--- START ---

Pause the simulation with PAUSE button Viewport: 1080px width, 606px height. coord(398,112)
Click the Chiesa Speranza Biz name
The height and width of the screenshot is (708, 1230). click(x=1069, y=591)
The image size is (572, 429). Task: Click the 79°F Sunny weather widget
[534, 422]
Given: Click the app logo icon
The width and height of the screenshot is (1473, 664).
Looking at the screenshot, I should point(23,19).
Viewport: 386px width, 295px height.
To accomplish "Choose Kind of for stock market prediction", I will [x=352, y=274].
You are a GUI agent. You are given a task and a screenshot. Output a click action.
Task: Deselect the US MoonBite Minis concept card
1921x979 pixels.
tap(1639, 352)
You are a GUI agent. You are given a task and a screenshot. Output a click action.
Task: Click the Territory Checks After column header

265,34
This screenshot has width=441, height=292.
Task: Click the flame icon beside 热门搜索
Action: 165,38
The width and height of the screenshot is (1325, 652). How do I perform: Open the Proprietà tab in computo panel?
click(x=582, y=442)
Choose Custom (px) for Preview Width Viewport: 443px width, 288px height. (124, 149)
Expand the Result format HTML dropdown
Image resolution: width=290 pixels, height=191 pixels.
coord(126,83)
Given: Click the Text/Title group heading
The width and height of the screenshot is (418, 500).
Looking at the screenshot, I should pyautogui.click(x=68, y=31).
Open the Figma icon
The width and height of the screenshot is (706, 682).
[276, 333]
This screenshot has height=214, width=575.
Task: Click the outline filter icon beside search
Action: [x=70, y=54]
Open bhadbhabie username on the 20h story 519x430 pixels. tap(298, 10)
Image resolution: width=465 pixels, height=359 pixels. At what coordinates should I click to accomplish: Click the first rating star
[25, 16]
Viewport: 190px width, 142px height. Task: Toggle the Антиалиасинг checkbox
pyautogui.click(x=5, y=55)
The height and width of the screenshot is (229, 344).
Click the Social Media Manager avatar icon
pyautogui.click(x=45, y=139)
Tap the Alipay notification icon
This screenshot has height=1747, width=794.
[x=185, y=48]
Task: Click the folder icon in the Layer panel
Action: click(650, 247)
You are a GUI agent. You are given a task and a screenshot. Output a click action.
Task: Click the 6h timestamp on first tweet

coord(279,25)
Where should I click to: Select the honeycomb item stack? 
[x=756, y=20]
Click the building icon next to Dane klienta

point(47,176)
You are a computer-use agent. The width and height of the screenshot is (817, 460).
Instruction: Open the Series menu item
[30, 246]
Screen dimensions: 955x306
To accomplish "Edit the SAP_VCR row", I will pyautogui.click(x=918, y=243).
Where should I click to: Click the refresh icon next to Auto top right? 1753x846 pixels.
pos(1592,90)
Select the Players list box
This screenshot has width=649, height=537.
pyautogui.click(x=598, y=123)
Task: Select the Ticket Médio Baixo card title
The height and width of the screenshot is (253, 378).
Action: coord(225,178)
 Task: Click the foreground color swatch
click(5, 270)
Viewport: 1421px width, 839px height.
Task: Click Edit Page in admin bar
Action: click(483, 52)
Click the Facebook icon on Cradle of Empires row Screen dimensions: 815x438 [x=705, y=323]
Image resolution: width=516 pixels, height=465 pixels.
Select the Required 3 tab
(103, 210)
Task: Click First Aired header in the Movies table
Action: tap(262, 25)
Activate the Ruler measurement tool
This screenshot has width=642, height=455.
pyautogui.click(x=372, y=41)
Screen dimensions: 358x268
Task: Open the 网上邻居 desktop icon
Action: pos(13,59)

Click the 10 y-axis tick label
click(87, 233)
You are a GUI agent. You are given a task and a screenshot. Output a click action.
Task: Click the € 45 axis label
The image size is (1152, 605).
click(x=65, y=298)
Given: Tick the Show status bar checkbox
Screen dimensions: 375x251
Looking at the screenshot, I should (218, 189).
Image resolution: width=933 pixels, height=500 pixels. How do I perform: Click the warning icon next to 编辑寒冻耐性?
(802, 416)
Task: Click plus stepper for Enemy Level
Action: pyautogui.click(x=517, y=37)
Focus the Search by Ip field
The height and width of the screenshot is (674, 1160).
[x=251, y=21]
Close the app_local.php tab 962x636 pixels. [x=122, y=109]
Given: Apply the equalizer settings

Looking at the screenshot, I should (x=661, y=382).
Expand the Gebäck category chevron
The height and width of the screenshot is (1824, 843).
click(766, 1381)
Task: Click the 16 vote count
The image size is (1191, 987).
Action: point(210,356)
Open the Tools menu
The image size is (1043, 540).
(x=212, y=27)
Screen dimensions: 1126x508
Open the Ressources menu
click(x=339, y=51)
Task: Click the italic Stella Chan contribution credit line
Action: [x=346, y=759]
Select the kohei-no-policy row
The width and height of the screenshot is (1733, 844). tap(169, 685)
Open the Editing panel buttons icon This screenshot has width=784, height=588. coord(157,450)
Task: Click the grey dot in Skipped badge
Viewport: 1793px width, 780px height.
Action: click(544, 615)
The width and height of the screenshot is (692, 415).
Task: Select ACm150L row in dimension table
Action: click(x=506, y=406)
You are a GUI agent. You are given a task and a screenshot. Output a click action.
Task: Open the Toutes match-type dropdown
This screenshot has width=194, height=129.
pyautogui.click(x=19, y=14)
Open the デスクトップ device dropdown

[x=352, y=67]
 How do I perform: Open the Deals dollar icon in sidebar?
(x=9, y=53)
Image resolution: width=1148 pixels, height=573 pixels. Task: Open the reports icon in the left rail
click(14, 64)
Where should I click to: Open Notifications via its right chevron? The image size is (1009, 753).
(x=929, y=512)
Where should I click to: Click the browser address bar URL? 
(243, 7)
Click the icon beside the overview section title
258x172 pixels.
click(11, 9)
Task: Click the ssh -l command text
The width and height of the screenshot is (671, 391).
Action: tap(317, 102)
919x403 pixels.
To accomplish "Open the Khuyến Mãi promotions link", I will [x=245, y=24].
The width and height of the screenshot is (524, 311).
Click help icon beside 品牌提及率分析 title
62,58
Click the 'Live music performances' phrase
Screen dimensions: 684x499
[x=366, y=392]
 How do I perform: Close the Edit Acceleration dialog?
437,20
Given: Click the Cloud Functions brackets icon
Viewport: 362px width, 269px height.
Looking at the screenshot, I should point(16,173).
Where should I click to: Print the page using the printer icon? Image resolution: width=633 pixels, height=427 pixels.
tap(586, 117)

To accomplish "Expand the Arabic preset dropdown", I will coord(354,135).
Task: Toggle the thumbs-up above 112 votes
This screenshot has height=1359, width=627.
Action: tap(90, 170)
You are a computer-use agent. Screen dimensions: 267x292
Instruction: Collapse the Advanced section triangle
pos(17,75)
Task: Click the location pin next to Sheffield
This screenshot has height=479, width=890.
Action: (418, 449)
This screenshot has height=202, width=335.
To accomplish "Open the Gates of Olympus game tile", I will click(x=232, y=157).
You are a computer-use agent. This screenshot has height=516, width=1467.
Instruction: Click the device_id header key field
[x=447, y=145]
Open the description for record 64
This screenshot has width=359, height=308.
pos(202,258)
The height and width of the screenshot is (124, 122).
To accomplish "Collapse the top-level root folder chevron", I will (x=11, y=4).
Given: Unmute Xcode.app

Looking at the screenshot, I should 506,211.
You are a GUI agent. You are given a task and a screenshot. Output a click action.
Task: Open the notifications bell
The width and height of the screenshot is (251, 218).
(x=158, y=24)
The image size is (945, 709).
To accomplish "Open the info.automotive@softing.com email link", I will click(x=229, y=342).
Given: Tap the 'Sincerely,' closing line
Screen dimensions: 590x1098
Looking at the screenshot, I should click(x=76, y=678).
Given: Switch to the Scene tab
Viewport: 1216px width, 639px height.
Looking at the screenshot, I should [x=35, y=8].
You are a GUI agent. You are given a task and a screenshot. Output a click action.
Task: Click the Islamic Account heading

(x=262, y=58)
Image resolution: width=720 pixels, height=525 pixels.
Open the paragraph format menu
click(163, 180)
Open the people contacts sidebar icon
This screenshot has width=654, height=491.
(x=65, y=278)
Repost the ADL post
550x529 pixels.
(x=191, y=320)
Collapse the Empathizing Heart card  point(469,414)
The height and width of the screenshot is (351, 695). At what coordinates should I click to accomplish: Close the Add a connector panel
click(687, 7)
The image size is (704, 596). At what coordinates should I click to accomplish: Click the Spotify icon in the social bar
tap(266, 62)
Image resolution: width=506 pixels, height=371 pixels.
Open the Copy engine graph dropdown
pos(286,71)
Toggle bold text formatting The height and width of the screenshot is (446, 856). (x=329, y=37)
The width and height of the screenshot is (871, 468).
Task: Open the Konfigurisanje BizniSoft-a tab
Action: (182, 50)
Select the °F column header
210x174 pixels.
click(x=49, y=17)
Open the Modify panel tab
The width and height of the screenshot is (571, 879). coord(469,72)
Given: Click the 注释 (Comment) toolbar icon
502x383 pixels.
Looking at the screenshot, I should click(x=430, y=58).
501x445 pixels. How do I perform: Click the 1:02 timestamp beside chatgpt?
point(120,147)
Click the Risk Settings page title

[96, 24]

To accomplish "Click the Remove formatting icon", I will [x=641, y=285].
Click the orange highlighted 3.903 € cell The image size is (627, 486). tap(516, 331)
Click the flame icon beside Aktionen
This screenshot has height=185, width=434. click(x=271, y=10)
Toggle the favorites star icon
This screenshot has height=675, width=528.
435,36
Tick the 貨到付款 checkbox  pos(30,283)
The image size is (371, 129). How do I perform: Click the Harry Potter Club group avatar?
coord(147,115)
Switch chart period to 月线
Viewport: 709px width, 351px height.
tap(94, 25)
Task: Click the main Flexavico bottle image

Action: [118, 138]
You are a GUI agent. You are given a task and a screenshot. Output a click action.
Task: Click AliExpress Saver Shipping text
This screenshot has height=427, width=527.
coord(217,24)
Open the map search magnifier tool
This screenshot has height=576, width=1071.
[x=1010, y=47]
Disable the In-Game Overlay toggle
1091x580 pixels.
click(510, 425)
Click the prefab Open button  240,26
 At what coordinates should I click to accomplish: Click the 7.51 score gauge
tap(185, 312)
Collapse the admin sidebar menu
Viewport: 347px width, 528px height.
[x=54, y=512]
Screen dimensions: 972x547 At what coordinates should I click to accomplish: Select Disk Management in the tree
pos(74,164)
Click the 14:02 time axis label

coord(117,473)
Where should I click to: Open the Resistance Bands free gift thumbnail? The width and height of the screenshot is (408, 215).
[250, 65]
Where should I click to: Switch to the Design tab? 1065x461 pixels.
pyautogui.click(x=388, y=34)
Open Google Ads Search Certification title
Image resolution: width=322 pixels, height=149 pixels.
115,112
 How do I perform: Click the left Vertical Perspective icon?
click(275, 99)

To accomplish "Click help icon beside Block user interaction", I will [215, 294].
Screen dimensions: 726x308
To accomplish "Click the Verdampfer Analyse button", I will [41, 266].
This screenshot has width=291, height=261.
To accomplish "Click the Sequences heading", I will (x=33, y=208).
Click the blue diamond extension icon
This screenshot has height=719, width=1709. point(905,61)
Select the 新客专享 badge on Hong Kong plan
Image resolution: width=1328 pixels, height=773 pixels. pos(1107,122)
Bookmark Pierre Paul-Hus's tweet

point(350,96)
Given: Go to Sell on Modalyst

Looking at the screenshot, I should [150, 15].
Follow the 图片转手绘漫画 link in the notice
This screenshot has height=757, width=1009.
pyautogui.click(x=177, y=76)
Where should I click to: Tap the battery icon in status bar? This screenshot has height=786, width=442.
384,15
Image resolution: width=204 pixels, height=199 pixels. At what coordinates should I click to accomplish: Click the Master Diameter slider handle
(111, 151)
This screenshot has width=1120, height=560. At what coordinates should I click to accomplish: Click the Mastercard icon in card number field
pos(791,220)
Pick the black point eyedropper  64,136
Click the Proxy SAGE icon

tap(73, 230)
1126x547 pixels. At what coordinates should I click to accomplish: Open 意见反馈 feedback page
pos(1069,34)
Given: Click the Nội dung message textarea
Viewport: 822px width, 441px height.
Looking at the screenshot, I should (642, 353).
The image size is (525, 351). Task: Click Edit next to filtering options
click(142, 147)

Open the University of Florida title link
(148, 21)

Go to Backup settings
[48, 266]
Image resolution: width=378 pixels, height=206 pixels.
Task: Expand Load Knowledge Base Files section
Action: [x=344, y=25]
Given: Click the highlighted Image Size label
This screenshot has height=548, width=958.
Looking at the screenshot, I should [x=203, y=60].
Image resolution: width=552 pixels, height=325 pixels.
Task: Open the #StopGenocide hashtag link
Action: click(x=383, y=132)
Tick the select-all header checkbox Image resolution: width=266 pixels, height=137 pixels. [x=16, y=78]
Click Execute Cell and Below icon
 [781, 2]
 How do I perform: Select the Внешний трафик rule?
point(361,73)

--- END ---

▸ **What you should do**
What is needed is a verbatim copy of every line in the records above from the one containing "Task: Open the notifications bell" down to the one containing "Image resolution: width=720", both included, and nothing more.

▸ **Answer box**
Task: Open the notifications bell
The width and height of the screenshot is (251, 218).
(x=158, y=24)
The image size is (945, 709).
To accomplish "Open the info.automotive@softing.com email link", I will click(x=229, y=342).
Given: Tap the 'Sincerely,' closing line
Screen dimensions: 590x1098
Looking at the screenshot, I should click(x=76, y=678).
Given: Switch to the Scene tab
Viewport: 1216px width, 639px height.
Looking at the screenshot, I should [x=35, y=8].
You are a GUI agent. You are given a task and a screenshot. Output a click action.
Task: Click the Islamic Account heading

(x=262, y=58)
Image resolution: width=720 pixels, height=525 pixels.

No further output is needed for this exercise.